[Records to use]
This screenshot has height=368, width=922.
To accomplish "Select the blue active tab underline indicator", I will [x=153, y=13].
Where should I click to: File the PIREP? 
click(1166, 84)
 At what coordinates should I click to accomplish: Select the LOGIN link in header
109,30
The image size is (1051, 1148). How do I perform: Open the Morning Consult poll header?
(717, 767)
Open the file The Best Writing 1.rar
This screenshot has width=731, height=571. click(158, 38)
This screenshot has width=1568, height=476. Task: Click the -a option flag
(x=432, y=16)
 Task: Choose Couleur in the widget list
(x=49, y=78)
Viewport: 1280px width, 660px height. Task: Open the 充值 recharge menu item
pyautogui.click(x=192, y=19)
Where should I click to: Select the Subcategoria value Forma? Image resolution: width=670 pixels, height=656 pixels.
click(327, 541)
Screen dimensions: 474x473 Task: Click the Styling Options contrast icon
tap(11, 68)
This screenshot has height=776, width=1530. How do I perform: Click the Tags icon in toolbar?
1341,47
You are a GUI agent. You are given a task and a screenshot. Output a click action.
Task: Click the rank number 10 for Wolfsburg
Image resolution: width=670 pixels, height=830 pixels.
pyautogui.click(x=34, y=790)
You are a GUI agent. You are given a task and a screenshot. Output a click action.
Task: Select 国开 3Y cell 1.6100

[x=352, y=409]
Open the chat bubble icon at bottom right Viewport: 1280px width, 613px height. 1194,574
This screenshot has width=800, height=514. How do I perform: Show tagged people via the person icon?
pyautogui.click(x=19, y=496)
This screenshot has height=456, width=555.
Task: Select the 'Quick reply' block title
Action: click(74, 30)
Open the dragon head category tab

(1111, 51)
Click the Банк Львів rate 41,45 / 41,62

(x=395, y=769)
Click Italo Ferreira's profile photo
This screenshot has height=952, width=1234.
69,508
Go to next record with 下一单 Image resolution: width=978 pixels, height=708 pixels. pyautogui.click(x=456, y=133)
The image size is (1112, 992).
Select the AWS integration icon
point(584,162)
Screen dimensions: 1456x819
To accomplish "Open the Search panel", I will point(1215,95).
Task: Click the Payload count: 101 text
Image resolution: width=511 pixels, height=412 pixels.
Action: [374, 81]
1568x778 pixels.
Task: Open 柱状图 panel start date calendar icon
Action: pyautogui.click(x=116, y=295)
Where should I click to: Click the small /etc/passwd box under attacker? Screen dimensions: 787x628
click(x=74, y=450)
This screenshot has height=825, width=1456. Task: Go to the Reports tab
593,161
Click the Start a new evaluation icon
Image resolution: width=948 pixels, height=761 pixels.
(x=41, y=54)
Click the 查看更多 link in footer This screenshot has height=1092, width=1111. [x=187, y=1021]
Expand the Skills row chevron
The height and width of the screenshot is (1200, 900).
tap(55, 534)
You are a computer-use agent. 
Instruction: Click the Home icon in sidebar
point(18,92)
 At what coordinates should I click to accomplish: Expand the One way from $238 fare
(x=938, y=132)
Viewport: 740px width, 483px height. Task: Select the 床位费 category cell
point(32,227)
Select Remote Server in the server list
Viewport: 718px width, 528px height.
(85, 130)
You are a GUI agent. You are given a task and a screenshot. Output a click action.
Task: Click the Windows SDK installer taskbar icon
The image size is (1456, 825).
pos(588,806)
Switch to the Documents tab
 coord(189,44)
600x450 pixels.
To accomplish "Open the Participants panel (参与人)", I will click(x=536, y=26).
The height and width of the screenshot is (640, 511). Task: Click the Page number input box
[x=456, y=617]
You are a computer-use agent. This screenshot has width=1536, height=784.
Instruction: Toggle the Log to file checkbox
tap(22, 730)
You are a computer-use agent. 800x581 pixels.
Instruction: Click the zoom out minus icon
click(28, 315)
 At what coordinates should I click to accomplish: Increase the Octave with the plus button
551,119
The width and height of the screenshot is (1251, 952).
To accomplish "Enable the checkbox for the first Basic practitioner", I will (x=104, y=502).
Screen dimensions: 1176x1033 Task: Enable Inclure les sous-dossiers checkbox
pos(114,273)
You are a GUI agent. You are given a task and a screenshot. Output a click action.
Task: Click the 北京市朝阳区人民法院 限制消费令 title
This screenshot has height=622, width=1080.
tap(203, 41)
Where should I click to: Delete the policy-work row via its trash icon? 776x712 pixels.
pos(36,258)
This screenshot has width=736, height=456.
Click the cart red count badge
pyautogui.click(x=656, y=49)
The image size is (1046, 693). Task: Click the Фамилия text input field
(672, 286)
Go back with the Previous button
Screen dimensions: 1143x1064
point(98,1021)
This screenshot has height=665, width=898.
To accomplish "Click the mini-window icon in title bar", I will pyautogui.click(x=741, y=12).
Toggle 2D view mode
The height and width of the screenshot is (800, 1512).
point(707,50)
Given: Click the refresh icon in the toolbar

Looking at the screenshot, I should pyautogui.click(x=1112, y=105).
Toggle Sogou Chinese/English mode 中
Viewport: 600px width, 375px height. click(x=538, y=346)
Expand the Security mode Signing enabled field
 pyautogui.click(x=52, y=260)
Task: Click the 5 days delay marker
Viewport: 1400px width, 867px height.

[Task requirements] Please repeat the lines above, changing "Wolfsburg" to "Freiburg" and leaving everything else as it is.

[The output]
This screenshot has height=368, width=922.
To accomplish "Select the blue active tab underline indicator", I will [x=153, y=13].
Where should I click to: File the PIREP? 
click(1166, 84)
 At what coordinates should I click to accomplish: Select the LOGIN link in header
109,30
The image size is (1051, 1148). How do I perform: Open the Morning Consult poll header?
(717, 767)
Open the file The Best Writing 1.rar
This screenshot has width=731, height=571. click(158, 38)
This screenshot has width=1568, height=476. Task: Click the -a option flag
(x=432, y=16)
 Task: Choose Couleur in the widget list
(x=49, y=78)
Viewport: 1280px width, 660px height. Task: Open the 充值 recharge menu item
pyautogui.click(x=192, y=19)
Where should I click to: Select the Subcategoria value Forma? Image resolution: width=670 pixels, height=656 pixels.
click(327, 541)
Screen dimensions: 474x473 Task: Click the Styling Options contrast icon
tap(11, 68)
This screenshot has height=776, width=1530. How do I perform: Click the Tags icon in toolbar?
1341,47
You are a GUI agent. You are given a task and a screenshot. Output a click action.
Task: Click the rank number 10 for Freiburg
Image resolution: width=670 pixels, height=830 pixels.
pyautogui.click(x=34, y=790)
You are a GUI agent. You are given a task and a screenshot. Output a click action.
Task: Select 国开 3Y cell 1.6100

[x=352, y=409]
Open the chat bubble icon at bottom right Viewport: 1280px width, 613px height. 1194,574
This screenshot has width=800, height=514. How do I perform: Show tagged people via the person icon?
pyautogui.click(x=19, y=496)
This screenshot has height=456, width=555.
Task: Select the 'Quick reply' block title
Action: click(74, 30)
Open the dragon head category tab

(1111, 51)
Click the Банк Львів rate 41,45 / 41,62

(x=395, y=769)
Click Italo Ferreira's profile photo
This screenshot has height=952, width=1234.
69,508
Go to next record with 下一单 Image resolution: width=978 pixels, height=708 pixels. pyautogui.click(x=456, y=133)
The image size is (1112, 992).
Select the AWS integration icon
point(584,162)
Screen dimensions: 1456x819
To accomplish "Open the Search panel", I will point(1215,95).
Task: Click the Payload count: 101 text
Image resolution: width=511 pixels, height=412 pixels.
Action: [374, 81]
1568x778 pixels.
Task: Open 柱状图 panel start date calendar icon
Action: pyautogui.click(x=116, y=295)
Where should I click to: Click the small /etc/passwd box under attacker? Screen dimensions: 787x628
click(x=74, y=450)
This screenshot has height=825, width=1456. Task: Go to the Reports tab
593,161
Click the Start a new evaluation icon
Image resolution: width=948 pixels, height=761 pixels.
(x=41, y=54)
Click the 查看更多 link in footer This screenshot has height=1092, width=1111. [x=187, y=1021]
Expand the Skills row chevron
The height and width of the screenshot is (1200, 900).
tap(55, 534)
You are a computer-use agent. 
Instruction: Click the Home icon in sidebar
point(18,92)
 At what coordinates should I click to accomplish: Expand the One way from $238 fare
(x=938, y=132)
Viewport: 740px width, 483px height. Task: Select the 床位费 category cell
point(32,227)
Select Remote Server in the server list
Viewport: 718px width, 528px height.
(85, 130)
You are a GUI agent. You are given a task and a screenshot. Output a click action.
Task: Click the Windows SDK installer taskbar icon
The image size is (1456, 825).
pos(588,806)
Switch to the Documents tab
 coord(189,44)
600x450 pixels.
To accomplish "Open the Participants panel (参与人)", I will click(x=536, y=26).
The height and width of the screenshot is (640, 511). Task: Click the Page number input box
[x=456, y=617]
You are a computer-use agent. This screenshot has width=1536, height=784.
Instruction: Toggle the Log to file checkbox
tap(22, 730)
You are a computer-use agent. 800x581 pixels.
Instruction: Click the zoom out minus icon
click(28, 315)
 At what coordinates should I click to accomplish: Increase the Octave with the plus button
551,119
The width and height of the screenshot is (1251, 952).
To accomplish "Enable the checkbox for the first Basic practitioner", I will (x=104, y=502).
Screen dimensions: 1176x1033 Task: Enable Inclure les sous-dossiers checkbox
pos(114,273)
You are a GUI agent. You are given a task and a screenshot. Output a click action.
Task: Click the 北京市朝阳区人民法院 限制消费令 title
This screenshot has height=622, width=1080.
tap(203, 41)
Where should I click to: Delete the policy-work row via its trash icon? 776x712 pixels.
pos(36,258)
This screenshot has width=736, height=456.
Click the cart red count badge
pyautogui.click(x=656, y=49)
The image size is (1046, 693). Task: Click the Фамилия text input field
(672, 286)
Go back with the Previous button
Screen dimensions: 1143x1064
point(98,1021)
This screenshot has height=665, width=898.
To accomplish "Click the mini-window icon in title bar", I will pyautogui.click(x=741, y=12).
Toggle 2D view mode
The height and width of the screenshot is (800, 1512).
point(707,50)
Given: Click the refresh icon in the toolbar

Looking at the screenshot, I should pyautogui.click(x=1112, y=105).
Toggle Sogou Chinese/English mode 中
Viewport: 600px width, 375px height. click(x=538, y=346)
Expand the Security mode Signing enabled field
 pyautogui.click(x=52, y=260)
Task: Click the 5 days delay marker
Viewport: 1400px width, 867px height.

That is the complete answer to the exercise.